Alors que les autres fédérations se sont vigoureusement opposées à la privatisation de la FIFA par Gianni Infantino, la CAF n’a pas ouvertement pris position contre le projet. Elle a appelé à la discussion, ayant en vue la manne financière promise par le dirigeant italo-suisse à tous ses soutiens. On s’attendait à une telle réaction de la part de l’instance africaine dirigée par le très controversé Patrice Motsepe.
Gianni Infantino a annoncé vendredi dernier qu’il renonçait à son projet de privatisation de la FIFA, après de vives critiques de plusieurs fédérations, principalement européennes, sud-américaines et asiatiques. Dès l’annonce de l’initiative, l’UEFA, la CONCACAF et l’AFC (fédération asiatique de football) ont vivement réagi, menaçant de boycotter les compétitions et de retirer leur soutien à Infantino pour l’élection de mars 2027, prévue à Rabat (Maroc). Seule la Confédération africaine de football (CAF) a apporté un soutien tacite.
La CAF voulait étudier le projet de la FIFA contrairement aux autres confédérations
La CAF a dit qu’elle encourageait « ses associations membres à étudier la proposition de la FIFA et à participer au processus de consultation, conformément aux règlements et aux procédures établies » par les deux organisations. Elle a également annoncé une réunion au sommet pour statuer d’une position commune à adopter. Cette réaction à contre-courant de celle de toutes les autres fédérations a étonné certains, mais elle pourrait se comprendre si on se limite aux promesses faites par Gianni Infantino à ses soutiens.
La FIFA promet 40 millions de dollars à chaque fédération qui soutiendrait son projet de privatisation
Enfin, Gianni Infantino entend redistribuer les près de 4,2 milliards (3,7 milliards d’euros) que devraient rapporter la privatisation de la FIFA aux fédérations qui soutiendront son projet controversé. Chaque association nationale partisane pourrait empocher un chèque d’environ 40 millions de dollars (35 millions d’euros) pour son soutien. La CAF voit dans cette manne financière un moyen de développer le football sur le continent africain. À l’aulne de ce calcul, on pourrait comprendre la position de la confédération africaine. Mais connaissant son président, il y a des questions à se poser.

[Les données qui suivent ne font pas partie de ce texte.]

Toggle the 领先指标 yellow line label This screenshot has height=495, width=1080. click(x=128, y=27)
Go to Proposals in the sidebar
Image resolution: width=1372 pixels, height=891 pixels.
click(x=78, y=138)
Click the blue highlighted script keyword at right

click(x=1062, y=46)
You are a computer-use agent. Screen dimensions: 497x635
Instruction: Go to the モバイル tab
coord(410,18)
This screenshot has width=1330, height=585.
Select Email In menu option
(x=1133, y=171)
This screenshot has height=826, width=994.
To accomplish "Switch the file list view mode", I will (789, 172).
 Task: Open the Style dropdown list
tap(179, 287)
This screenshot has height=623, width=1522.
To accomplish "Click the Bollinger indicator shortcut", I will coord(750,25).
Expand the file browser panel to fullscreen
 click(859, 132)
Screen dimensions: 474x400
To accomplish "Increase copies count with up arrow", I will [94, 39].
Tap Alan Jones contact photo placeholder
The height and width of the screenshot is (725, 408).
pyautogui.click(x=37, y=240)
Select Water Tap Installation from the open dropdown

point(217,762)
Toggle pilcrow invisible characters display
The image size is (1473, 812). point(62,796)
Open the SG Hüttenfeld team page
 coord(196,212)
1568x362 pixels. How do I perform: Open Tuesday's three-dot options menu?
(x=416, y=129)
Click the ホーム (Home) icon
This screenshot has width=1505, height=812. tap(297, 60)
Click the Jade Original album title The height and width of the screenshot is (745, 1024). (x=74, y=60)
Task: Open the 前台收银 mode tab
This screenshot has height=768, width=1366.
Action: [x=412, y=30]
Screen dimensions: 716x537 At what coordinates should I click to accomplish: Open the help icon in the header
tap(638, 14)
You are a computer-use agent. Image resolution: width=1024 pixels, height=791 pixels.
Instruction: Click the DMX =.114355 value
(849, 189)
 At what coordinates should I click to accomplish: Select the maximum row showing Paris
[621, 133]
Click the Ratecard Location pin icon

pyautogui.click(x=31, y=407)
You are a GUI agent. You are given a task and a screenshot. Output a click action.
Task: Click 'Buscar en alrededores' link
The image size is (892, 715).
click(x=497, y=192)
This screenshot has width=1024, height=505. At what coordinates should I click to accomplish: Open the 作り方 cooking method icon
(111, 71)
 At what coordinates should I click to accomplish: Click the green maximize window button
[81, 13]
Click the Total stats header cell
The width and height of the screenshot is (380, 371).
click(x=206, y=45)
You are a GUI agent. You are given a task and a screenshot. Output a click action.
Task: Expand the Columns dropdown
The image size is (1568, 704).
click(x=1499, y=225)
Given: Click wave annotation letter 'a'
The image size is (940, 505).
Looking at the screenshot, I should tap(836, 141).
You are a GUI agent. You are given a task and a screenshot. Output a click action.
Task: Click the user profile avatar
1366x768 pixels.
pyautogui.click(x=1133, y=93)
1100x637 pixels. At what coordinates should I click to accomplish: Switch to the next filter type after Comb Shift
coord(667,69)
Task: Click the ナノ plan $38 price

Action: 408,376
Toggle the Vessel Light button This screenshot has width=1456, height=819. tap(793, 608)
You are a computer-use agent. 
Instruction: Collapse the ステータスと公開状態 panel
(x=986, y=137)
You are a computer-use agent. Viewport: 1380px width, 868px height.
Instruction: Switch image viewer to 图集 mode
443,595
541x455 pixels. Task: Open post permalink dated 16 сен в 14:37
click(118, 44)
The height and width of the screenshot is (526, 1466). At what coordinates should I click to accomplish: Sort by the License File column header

La CAF de Patrice Motsepe toujours dans les pas de la FIFA de Gianni Infantino
Si Patrice Motsepe met en avant l’opportunité de développer le football en Afrique, on n’ignore pas qu’il partage une fibre mercantile avec Gianni Infantino. Le très controversé président de la CAF a toujours soutenu son compère de la FIFA. Il copie même ses réformes. Gianni Infantino a fait passer la Coupe du monde de 32 à 48 équipes et prévoit de passer à 64 en 2030. Motsepe a fait passer la Coupe d’Afrique des Nations (CAN) de 16 à 24 équipes. Il envisagerait de monter à 28 voire 32 lors des prochaines éditions, sans oublier les fameuses pauses fraîcheurs ou plutôt pub. Tout est bon pour se faire toujours plus d’argent, quitte à tuer le jeu.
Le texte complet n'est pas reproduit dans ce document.